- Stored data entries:
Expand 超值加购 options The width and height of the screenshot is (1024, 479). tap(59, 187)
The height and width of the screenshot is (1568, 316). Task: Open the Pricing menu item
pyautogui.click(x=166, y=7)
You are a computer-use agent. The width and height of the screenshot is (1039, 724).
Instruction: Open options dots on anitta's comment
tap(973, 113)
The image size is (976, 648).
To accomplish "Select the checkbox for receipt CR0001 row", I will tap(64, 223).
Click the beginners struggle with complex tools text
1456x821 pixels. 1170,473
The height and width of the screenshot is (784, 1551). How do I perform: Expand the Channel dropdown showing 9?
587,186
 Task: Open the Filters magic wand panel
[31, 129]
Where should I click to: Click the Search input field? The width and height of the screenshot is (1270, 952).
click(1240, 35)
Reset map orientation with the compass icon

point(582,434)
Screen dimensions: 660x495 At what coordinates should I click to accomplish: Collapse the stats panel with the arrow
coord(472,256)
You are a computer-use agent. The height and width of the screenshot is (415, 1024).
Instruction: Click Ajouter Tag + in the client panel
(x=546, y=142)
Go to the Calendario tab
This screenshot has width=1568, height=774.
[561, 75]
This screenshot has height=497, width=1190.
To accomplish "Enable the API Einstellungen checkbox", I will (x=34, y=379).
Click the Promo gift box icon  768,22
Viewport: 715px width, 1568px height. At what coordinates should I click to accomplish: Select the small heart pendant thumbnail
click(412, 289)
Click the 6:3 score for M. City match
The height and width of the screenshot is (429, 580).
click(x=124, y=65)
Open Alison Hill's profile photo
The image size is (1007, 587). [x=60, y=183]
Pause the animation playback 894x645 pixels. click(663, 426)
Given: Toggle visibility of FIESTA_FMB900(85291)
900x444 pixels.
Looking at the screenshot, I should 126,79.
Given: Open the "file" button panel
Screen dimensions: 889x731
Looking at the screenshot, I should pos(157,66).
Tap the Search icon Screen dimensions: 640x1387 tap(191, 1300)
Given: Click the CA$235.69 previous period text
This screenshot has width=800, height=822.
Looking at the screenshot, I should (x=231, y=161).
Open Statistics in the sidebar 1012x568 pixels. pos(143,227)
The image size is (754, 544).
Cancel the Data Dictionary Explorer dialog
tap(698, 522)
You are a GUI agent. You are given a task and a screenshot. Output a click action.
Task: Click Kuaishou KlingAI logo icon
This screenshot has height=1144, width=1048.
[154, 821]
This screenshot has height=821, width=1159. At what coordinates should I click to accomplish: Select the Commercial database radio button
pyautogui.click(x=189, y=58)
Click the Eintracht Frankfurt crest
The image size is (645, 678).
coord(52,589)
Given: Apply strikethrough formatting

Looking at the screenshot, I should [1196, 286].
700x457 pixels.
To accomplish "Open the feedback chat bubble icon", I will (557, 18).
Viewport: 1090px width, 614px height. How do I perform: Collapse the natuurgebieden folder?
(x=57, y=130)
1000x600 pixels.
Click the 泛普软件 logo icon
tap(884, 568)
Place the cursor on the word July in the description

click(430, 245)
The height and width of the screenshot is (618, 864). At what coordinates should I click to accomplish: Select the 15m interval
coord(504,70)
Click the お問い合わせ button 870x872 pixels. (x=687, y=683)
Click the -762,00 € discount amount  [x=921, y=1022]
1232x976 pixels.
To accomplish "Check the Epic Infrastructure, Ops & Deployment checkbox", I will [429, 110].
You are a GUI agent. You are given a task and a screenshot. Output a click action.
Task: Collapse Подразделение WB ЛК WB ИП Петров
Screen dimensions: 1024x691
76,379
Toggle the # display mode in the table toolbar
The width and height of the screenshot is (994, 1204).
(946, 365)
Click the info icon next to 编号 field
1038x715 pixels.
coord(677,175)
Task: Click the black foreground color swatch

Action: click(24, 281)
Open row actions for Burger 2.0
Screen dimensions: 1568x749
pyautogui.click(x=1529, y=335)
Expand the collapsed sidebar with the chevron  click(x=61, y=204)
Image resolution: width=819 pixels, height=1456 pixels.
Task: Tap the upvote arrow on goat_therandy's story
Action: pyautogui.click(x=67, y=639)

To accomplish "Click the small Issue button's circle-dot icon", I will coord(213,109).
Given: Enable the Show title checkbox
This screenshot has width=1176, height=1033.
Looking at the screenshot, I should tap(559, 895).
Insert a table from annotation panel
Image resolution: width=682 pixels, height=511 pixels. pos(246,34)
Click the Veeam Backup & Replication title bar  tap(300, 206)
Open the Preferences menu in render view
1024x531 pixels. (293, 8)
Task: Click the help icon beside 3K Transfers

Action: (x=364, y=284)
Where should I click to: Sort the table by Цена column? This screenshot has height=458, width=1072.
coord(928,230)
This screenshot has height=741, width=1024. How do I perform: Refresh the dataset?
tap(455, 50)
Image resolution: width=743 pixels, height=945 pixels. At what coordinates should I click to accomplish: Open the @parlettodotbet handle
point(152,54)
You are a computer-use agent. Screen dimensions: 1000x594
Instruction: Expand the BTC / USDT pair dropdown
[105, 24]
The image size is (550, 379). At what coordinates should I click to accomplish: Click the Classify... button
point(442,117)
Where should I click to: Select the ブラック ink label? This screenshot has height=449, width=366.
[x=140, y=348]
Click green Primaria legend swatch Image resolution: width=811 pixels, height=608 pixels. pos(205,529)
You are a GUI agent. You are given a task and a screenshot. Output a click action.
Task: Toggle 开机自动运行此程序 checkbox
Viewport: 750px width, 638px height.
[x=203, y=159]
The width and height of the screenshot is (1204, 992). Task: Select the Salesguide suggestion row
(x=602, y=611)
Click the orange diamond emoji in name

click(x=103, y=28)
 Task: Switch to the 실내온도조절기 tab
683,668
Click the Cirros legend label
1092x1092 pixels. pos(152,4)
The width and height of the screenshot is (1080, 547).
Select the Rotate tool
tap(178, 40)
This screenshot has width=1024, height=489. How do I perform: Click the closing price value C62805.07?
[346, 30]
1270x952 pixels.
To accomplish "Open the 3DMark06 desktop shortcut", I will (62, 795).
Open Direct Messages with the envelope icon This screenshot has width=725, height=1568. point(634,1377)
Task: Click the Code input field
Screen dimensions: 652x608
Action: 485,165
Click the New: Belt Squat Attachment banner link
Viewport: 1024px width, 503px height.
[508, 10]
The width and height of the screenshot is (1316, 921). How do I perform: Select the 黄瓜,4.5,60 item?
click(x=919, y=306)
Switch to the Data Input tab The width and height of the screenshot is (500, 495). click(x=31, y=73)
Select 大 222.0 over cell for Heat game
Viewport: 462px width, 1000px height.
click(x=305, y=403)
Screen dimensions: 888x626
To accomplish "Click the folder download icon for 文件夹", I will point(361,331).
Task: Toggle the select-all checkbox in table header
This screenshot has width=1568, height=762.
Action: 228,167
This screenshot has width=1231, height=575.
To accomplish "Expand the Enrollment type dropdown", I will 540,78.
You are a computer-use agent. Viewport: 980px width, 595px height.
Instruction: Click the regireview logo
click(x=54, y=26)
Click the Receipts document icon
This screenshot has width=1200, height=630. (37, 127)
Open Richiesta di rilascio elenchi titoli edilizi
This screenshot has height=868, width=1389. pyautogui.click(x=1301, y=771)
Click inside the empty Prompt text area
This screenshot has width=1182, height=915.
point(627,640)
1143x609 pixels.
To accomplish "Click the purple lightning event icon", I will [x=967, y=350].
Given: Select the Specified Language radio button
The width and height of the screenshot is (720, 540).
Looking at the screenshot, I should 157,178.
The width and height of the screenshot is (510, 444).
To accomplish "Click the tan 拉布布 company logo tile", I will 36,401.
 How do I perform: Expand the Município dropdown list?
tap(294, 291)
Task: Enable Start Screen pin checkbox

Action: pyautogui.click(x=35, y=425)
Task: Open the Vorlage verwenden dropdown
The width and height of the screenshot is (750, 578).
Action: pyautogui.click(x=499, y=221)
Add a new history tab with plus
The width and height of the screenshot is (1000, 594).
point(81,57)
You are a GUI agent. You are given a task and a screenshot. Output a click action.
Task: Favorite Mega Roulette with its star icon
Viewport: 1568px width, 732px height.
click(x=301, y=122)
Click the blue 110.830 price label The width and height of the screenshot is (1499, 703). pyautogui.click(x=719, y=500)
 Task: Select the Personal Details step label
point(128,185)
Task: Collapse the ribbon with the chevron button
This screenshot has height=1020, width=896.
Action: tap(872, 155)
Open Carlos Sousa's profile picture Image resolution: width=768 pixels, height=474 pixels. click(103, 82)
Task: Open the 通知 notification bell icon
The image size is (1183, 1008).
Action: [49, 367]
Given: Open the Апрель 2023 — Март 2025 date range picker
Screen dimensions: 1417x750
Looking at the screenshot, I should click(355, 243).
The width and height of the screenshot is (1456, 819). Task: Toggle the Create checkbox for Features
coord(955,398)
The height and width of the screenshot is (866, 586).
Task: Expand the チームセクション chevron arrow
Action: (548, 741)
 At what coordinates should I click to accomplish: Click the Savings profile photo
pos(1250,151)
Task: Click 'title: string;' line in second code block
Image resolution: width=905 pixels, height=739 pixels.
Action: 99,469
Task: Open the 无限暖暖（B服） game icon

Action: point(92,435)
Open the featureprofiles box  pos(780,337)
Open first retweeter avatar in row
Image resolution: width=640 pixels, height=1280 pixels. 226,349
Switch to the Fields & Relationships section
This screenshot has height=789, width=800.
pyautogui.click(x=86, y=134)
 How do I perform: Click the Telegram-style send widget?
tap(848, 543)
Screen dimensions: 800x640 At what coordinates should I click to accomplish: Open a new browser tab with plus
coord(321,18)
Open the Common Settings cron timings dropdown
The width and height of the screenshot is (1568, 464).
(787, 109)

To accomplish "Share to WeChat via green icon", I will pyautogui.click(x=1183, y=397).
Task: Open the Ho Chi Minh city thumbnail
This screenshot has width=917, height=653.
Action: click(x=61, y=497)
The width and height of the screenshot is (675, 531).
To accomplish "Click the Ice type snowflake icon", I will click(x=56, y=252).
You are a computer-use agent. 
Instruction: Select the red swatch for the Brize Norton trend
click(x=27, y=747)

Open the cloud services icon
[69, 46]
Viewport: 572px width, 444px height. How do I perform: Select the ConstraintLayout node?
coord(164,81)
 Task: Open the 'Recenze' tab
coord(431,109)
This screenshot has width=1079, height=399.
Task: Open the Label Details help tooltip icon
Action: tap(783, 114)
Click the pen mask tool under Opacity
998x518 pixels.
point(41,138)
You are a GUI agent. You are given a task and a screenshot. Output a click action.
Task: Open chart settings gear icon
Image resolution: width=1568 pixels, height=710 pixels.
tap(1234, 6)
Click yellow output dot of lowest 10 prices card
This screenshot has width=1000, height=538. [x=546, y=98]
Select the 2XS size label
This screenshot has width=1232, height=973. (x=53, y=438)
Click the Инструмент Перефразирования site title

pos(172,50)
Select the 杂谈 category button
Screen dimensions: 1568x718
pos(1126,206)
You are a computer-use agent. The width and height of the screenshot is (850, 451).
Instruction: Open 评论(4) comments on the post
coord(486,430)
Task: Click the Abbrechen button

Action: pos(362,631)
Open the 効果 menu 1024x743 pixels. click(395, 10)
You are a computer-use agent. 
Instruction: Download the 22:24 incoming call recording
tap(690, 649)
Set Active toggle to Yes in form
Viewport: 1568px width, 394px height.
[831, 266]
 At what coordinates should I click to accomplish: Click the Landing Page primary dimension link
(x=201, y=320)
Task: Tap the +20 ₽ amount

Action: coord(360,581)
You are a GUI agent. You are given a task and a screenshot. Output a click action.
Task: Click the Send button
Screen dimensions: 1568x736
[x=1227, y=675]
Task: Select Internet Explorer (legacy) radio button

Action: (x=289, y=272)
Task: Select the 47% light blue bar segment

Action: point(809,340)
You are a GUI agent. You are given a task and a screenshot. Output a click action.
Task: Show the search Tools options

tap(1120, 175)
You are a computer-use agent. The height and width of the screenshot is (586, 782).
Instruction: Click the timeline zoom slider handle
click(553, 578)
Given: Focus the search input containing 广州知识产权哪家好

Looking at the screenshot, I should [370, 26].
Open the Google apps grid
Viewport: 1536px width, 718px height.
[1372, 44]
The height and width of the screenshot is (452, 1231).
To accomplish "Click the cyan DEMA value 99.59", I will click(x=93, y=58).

- EXERCISE DETAILS:
Among the lines of the data, identify those with the word "computer". Copy each of them.

- ANSWER:
You are a computer-use agent. The width and height of the screenshot is (1039, 724).
You are a computer-use agent. The height and width of the screenshot is (415, 1024).
You are a computer-use agent. Screen dimensions: 1000x594
You are a computer-use agent. Viewport: 980px width, 595px height.
You are a computer-use agent. 
You are a computer-use agent. The width and height of the screenshot is (850, 451).
You are a computer-use agent. 
You are a computer-use agent. The height and width of the screenshot is (586, 782).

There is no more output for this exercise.